Embarcadero Plaza, previously known as Justin Herman Plaza from its opening in 1972 until 2017, is a  plaza near the intersection of Market and Embarcadero in San Francisco's Financial District, in the U.S. state of California. It is owned by Boston Properties, who acquired the neighboring Embarcadero Center office, hotel, and retail complex in 1998.

Design

The design of Embarcadero Plaza is credited to Don Carter (principal-in-charge) with help from Mario J. Ciampi and John Bolles. The original concept was devised by Lawrence Halprin, who described five distinct districts of Market Street in the 1962 report What to do About Market Street starting at the Embarcadero and ending at Van Ness. In retrospect, Halprin's vision for Market was described as a "pedestrian-oriented series of linked civic spaces" which were later realized as the open spaces running from Embarcadero Plaza (in the northeast) to UN Plaza in the southwest. Halprin described an early concept for what he called Ferry Building Park in the 1962 Market Street report, proposing to bring San Francisco Bay and the original harbor closer to Market, as "the [Embarcadero] Freeway and the Ferry building have created an impenetrable barrier, at street level, to one of San Francisco's most priceless assets – its marine setting" and offering ways to minimize the visual and aural impact of the double-decked freeway. 

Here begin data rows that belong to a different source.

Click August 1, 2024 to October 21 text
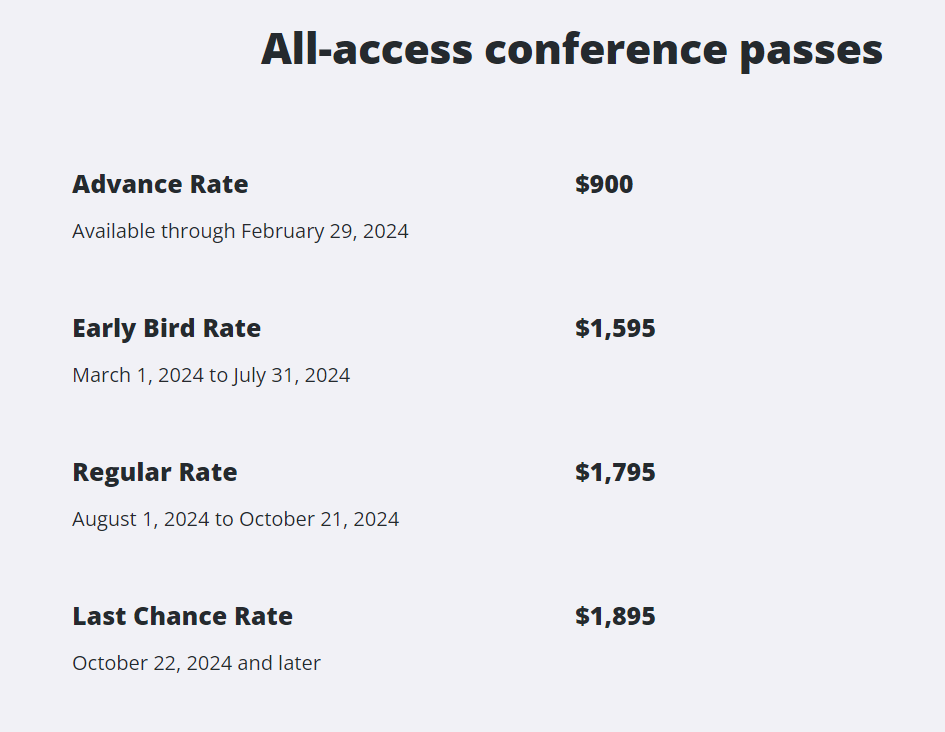Screen dimensions: 945x732 [x=236, y=519]
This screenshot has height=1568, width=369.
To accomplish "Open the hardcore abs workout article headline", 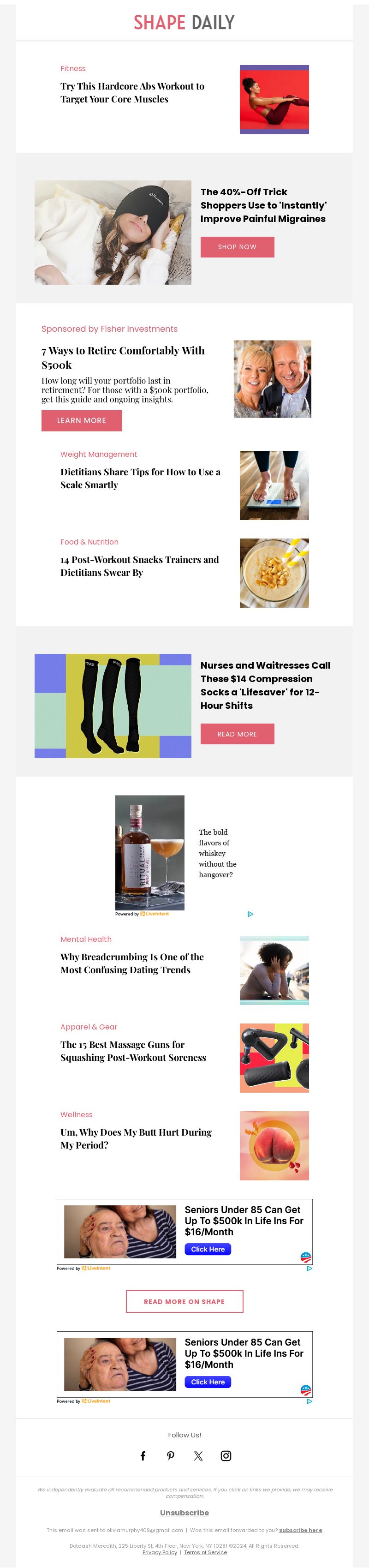I will (132, 93).
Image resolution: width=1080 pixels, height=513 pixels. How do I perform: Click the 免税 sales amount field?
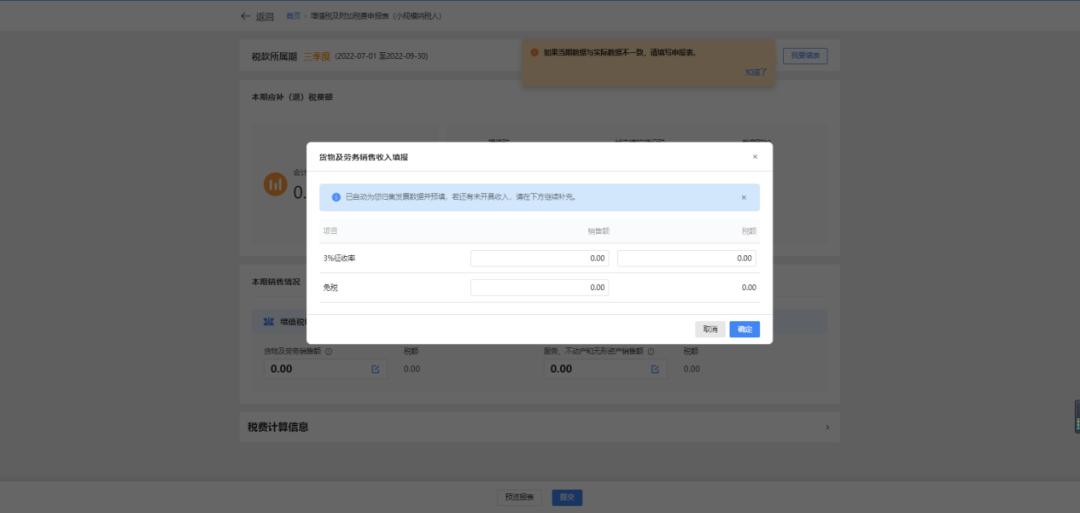(x=539, y=288)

The controversial Vaillancourt Fountain dominates the northeast end of the plaza. The large plaza could accommodate large crowds, and the roaring fountain was designed to drown out noise from the Embarcadero Freeway, which was completed in 1959 and ran along the east side of the plaza from its opening in 1972 until the freeway was torn down in 1991. La Chiffonnière is also installed in the plaza, closer to Market.

A bocce ball court was built using private donations in 2010.

Reception
During the debate over changing the name, San Francisco Chronicle urban spaces critic John King called it "a stark concrete landscape" and added "there's no earthly reason you would want to be there." In an earlier article published just after Halprin's death in 2009, King noted that Embarcadero Plaza was "oversize and stiff, unable to adjust to the changing urban scene on all sides."

History
The plaza, located at the eastern end of Market Street, opened in 1972. It was originally named for M. Justin Herman, executive director of the San Francisco Redevelopment Agency from 1959 to 1971.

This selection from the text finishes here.